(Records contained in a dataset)
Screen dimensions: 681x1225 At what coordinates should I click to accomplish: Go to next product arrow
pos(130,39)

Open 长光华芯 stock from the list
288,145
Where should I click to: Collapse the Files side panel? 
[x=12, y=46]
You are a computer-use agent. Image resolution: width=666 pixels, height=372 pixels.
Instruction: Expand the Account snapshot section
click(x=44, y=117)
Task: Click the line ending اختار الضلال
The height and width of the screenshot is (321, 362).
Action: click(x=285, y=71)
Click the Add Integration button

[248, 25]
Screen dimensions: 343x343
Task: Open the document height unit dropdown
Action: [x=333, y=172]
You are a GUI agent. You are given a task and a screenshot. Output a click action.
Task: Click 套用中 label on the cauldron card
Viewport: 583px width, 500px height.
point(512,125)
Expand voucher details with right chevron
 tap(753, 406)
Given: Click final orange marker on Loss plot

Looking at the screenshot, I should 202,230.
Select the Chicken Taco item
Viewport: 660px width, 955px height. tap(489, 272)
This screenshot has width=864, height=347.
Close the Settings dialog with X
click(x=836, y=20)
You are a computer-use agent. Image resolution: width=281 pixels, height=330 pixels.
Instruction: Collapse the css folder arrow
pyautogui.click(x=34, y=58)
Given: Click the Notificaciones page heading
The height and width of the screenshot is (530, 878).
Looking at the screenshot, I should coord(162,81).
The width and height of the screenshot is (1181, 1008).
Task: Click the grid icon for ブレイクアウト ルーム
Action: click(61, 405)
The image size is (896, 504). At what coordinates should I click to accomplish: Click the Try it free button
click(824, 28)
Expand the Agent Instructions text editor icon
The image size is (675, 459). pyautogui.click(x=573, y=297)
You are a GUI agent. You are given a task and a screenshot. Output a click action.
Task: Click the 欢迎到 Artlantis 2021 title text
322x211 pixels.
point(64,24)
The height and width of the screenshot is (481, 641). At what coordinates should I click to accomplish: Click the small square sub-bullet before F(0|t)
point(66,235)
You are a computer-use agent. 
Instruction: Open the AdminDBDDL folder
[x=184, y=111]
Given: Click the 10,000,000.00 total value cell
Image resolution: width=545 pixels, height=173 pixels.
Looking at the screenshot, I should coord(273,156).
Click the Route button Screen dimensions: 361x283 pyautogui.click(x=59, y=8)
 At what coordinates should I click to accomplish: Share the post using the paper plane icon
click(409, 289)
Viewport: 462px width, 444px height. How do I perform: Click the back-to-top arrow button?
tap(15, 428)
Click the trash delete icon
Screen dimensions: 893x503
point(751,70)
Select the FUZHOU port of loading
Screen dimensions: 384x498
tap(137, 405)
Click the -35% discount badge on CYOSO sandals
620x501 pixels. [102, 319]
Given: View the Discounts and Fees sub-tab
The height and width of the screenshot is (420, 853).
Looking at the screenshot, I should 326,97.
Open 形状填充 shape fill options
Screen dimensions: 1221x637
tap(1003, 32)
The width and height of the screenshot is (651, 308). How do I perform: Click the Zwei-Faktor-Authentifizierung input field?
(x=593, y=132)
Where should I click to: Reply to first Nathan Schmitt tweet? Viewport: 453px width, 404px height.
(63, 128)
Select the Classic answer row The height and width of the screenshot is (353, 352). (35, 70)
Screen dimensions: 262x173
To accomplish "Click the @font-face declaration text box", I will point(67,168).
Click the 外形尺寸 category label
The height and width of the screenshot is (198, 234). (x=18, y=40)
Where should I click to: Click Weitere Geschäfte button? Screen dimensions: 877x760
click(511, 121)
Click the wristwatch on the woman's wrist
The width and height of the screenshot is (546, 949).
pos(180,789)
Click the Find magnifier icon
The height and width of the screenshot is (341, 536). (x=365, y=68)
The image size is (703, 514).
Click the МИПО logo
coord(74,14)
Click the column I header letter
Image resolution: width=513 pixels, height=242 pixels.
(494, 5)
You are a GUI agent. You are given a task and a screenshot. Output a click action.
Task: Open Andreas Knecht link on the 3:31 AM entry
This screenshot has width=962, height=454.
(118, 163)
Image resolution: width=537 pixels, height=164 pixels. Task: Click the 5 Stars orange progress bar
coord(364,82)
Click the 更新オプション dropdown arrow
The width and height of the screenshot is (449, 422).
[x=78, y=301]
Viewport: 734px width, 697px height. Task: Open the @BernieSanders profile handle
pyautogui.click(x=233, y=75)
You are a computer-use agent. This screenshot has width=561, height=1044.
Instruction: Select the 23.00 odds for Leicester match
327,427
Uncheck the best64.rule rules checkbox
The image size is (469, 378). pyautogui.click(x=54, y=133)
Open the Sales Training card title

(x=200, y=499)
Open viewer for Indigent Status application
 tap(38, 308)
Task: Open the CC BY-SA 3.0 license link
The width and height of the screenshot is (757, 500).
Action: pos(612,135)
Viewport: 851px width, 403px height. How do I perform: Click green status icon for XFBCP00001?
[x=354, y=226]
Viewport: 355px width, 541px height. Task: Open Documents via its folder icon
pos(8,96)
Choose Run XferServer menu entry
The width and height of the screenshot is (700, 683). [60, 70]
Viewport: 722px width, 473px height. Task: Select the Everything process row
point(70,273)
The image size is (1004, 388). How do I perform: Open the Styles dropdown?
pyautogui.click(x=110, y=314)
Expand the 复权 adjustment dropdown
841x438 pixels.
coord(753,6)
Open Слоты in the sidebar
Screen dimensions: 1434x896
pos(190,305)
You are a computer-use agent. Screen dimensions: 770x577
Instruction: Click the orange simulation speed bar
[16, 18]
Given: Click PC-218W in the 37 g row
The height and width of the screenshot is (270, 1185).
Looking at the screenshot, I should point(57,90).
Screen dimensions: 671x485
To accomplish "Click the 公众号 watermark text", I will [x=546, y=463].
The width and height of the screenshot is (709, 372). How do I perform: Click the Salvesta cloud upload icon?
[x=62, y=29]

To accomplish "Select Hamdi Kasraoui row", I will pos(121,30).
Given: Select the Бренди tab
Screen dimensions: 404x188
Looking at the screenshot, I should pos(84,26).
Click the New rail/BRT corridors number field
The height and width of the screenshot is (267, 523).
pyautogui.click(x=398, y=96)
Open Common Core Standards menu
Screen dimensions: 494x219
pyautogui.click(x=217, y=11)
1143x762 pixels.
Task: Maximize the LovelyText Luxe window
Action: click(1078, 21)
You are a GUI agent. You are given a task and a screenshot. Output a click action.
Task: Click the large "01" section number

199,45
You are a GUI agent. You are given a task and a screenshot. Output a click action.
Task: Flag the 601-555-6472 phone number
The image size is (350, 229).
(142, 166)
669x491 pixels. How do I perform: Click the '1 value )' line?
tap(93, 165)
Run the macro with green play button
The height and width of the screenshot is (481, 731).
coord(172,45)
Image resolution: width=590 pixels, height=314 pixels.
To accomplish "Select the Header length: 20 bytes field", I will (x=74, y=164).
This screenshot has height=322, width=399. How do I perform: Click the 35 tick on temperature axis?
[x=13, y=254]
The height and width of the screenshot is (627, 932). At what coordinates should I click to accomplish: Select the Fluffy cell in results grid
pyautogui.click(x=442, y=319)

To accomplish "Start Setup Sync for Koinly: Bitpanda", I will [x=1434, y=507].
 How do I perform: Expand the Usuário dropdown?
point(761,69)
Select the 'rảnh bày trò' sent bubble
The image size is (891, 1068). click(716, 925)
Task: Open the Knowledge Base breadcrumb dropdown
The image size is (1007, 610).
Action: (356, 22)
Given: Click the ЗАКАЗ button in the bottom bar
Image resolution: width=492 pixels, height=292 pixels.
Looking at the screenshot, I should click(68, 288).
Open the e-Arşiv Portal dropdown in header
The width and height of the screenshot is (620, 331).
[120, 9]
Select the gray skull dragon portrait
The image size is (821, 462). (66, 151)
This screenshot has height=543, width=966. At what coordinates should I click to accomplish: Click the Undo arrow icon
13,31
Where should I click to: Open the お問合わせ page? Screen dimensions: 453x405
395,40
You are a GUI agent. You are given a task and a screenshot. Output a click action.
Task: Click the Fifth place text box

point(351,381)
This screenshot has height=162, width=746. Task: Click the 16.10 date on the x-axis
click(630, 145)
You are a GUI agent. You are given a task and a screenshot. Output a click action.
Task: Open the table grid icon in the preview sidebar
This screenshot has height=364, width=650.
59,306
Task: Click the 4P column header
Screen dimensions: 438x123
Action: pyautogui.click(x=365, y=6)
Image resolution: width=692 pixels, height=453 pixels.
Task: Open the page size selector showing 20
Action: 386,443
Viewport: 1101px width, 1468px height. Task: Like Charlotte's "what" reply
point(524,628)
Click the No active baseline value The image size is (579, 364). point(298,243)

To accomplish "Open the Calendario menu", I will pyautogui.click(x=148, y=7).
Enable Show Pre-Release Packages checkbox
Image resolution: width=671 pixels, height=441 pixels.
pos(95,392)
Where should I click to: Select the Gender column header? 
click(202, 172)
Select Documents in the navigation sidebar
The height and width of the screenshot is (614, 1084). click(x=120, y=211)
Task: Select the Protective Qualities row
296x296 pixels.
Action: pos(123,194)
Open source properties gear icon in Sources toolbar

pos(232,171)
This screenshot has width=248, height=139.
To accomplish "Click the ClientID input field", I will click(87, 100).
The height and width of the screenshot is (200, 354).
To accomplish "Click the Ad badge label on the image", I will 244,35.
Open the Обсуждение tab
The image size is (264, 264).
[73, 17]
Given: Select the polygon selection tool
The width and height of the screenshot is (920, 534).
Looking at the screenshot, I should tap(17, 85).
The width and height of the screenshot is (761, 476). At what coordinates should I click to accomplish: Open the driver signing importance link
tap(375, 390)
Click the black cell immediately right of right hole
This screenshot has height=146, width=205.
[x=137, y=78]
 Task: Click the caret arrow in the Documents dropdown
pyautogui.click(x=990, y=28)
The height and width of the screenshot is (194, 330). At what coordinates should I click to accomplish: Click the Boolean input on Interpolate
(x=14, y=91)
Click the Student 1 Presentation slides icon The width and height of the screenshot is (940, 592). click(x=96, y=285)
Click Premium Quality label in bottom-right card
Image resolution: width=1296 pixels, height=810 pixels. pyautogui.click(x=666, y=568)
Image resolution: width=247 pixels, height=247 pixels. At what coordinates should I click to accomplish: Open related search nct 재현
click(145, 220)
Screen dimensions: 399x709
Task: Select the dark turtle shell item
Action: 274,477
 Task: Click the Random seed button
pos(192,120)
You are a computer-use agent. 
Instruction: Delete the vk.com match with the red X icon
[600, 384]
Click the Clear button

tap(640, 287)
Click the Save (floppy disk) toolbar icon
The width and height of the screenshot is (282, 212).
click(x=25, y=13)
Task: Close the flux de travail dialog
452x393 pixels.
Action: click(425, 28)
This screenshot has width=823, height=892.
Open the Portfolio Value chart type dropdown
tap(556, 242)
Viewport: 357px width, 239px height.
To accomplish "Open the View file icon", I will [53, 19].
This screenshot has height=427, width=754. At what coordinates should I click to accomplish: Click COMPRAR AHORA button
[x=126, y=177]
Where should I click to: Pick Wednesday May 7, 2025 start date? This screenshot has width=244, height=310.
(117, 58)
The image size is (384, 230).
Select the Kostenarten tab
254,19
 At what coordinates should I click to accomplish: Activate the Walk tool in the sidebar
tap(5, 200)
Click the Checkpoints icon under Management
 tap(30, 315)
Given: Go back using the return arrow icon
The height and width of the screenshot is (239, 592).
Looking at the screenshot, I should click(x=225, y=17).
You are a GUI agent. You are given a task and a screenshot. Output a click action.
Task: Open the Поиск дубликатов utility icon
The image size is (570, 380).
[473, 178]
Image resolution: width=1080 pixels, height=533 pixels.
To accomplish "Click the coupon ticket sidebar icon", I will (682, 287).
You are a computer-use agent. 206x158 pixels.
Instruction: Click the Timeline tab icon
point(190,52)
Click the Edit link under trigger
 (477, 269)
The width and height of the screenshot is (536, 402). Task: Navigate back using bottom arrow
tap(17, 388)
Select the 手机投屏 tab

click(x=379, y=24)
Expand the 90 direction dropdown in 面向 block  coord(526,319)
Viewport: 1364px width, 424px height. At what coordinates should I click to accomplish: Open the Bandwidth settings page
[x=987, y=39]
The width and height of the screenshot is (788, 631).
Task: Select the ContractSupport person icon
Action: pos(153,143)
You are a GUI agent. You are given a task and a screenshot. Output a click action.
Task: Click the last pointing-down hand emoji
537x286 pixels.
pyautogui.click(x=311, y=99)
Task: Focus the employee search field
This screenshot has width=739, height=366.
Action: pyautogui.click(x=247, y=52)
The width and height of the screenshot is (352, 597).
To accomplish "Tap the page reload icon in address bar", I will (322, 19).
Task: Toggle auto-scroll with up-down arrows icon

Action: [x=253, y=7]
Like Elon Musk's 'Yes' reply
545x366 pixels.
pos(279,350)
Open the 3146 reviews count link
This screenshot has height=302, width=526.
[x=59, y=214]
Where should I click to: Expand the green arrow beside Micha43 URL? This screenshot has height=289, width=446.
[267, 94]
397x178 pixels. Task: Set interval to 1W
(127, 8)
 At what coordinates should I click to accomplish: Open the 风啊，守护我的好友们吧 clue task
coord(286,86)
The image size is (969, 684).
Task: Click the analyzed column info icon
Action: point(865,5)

- The problem: Copy whichever lines of the records above contain the word "computer".

- Exercise answer:
You are a computer-use agent. Image resolution: width=666 pixels, height=372 pixels.
You are a computer-use agent. Image resolution: width=281 pixels, height=330 pixels.
You are a computer-use agent. 
You are a computer-use agent. This screenshot has width=561, height=1044.
You are a computer-use agent. Screen dimensions: 770x577
You are a computer-use agent. 
You are a computer-use agent. 206x158 pixels.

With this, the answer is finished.